Please tell me how to set it up.

Current definition;
JESJOBS  CANCEL.*.&RACUID.*  ALTER
JESSPOOL *.user%%%.*  READ

Security message;
ICH408I USER(userid) GROUP(group) NAME(user name) nnn
INSUFFICIENT ACCESS AUTHORITY FROM *.user%%%.* (G) ACCESS INTENT (CONTROL) ACCESS ALLOWED (READ)
ICH408I USER(userid) GROUP(group) NAME(user name) nnn

localnode.userid.jobname.jobid CL(JESSPOOL) INSUFFICIENT ACCESS AUTHORITY FROM *.user%%%.* (G) ACCESS INTENT (CONTROL) ACCESS ALLOWED (READ)
localnode.userid.jobname.jobid CL(JESSPOOL)

Environment:
z/OSRoscoe R6.0/SP09(0612)
Cause:

The authority to CANCEL a job is equal to the authority required to PURGE a job in the RACF/SDSF world.
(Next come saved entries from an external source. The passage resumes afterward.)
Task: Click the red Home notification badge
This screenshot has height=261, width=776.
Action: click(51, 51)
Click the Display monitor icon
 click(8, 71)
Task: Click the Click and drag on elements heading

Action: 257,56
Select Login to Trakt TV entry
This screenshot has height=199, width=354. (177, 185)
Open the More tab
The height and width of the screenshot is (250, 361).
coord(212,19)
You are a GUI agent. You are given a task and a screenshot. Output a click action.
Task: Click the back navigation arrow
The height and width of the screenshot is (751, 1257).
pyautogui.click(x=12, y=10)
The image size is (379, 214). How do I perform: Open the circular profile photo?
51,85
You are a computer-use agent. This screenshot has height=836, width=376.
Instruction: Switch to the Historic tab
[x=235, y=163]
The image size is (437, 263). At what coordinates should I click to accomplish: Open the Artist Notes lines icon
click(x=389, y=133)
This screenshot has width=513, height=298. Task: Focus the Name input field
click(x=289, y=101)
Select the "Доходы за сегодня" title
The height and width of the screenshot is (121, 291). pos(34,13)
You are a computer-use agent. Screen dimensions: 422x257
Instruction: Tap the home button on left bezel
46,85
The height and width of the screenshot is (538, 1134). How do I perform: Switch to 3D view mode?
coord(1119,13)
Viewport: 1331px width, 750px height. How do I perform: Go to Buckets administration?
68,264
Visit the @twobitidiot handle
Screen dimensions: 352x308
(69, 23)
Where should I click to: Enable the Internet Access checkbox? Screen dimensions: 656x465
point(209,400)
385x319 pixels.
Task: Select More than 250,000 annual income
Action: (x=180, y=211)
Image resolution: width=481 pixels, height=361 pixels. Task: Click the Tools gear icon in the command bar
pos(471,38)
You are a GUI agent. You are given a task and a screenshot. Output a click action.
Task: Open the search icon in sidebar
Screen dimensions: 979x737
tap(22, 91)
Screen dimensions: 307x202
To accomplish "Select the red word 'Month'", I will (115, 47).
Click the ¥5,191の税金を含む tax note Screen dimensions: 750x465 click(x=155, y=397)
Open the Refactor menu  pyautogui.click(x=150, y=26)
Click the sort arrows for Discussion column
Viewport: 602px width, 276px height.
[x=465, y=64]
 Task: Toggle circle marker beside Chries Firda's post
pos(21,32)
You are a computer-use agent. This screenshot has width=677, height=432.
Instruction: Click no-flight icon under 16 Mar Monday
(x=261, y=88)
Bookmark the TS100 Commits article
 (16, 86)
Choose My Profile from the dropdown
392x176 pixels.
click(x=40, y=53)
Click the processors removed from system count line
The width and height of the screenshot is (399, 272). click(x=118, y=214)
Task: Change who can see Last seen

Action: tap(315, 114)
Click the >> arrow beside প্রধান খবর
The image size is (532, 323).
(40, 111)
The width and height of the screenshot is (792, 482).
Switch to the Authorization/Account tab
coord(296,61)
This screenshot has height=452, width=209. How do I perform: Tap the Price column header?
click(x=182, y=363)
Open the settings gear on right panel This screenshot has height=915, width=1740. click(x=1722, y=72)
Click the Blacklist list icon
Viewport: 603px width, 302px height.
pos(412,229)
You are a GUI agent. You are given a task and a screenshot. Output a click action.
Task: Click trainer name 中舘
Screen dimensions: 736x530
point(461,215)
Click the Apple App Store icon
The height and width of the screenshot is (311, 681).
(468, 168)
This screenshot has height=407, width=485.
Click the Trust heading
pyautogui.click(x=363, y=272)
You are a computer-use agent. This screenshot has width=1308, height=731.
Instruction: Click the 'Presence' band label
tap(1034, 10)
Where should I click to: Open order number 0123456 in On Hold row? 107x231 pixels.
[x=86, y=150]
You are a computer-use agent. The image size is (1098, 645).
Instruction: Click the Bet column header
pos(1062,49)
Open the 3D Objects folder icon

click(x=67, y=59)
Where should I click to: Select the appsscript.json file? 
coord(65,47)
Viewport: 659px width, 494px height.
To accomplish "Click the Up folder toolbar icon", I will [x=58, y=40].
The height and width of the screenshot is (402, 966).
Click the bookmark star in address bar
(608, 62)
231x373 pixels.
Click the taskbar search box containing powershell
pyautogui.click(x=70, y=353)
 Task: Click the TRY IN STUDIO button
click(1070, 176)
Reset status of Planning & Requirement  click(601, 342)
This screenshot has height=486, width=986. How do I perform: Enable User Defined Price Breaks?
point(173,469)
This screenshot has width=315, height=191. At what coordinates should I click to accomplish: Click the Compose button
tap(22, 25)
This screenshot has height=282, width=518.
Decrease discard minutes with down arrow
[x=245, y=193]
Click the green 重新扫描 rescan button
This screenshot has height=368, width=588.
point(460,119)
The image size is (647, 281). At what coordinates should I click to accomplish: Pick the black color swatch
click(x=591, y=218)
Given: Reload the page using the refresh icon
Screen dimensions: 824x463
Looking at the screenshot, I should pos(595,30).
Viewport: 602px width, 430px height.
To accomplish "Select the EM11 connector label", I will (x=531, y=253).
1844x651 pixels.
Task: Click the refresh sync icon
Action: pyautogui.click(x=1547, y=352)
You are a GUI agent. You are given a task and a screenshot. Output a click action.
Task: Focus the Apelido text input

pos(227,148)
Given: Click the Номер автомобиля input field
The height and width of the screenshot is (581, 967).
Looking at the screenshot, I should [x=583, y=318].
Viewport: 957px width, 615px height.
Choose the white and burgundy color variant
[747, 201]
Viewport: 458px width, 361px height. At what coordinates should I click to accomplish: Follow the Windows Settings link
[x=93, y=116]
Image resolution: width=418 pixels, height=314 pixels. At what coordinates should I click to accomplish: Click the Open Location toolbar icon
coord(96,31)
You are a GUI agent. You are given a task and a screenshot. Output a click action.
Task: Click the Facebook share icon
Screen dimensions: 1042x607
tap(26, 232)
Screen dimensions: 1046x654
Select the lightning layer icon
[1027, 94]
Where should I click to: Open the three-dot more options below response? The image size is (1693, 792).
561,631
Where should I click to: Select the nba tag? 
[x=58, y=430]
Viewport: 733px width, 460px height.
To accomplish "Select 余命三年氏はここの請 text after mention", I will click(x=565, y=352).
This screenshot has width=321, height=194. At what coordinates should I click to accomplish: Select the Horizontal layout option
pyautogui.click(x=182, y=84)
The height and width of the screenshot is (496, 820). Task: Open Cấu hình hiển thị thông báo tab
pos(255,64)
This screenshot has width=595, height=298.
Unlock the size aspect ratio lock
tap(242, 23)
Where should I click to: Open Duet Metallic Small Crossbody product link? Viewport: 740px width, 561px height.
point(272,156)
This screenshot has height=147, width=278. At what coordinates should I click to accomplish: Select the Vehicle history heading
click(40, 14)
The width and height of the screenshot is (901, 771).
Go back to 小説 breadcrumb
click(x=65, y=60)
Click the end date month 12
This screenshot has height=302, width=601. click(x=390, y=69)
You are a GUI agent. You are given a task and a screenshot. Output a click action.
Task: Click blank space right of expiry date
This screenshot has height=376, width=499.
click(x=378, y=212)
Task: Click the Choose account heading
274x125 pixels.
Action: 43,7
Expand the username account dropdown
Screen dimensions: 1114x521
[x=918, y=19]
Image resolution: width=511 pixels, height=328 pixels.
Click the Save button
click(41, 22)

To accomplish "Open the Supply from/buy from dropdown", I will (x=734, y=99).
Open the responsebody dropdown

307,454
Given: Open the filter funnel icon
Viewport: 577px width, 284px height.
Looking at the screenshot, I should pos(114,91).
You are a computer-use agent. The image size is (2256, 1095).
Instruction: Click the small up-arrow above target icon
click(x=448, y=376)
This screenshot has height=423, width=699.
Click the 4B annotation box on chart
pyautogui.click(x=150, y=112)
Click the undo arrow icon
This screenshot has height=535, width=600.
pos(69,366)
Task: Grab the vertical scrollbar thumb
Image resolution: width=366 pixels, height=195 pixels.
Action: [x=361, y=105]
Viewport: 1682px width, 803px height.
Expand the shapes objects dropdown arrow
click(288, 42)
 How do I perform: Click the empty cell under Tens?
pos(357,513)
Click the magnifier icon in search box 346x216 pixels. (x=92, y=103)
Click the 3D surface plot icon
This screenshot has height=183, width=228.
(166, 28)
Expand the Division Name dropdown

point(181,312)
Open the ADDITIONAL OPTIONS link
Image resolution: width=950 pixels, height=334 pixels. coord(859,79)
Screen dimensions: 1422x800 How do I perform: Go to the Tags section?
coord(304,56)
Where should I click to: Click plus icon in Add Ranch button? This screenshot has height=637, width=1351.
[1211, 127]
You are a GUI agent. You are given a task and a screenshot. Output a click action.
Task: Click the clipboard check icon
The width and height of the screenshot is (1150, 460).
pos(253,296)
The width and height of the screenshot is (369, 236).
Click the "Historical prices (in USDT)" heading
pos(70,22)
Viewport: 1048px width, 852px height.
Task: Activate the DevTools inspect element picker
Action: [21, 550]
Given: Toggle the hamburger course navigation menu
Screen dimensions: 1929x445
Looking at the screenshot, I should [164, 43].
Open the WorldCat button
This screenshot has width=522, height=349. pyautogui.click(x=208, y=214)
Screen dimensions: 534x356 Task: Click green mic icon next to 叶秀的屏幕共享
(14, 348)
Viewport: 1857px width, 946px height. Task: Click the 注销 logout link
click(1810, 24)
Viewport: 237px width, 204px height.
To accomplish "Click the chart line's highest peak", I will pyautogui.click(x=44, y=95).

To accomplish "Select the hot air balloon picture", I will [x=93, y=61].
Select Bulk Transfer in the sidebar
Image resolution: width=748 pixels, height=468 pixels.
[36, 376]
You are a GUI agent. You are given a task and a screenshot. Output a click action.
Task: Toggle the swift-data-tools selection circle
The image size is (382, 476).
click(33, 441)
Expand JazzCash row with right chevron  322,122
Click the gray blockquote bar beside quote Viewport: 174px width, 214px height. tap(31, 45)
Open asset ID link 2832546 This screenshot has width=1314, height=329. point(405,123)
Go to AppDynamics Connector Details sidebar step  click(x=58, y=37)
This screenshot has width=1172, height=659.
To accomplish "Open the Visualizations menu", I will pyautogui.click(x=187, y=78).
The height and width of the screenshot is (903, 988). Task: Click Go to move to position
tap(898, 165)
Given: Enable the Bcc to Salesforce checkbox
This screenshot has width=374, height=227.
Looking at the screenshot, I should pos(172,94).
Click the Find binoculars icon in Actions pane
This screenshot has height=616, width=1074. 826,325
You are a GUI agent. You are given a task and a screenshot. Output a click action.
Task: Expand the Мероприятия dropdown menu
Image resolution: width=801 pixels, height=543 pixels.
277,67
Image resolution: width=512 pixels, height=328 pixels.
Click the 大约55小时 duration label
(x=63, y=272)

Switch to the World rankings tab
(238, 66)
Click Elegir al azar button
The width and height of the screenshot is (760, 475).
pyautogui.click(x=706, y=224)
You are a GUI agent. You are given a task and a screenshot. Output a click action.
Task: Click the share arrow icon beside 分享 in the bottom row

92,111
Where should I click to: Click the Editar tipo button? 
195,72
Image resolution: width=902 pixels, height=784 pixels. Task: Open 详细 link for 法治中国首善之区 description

But, Roscoe does not have any setting to perform the task exactly as you want. 

Resolution:

Using the OUTEXIT(Extended Facilities for System Programmers Guide) you might be able to build some type of table to ascertain which command is being issued and manage it with the OUTEXIT. But, this may not be easily maintained and automated. It is a possible option.

 

Additional Information:

Please see the 'OUTEXIT Job Output Exit' of the 'Extended Facilities for System Programmers Guide' for more information.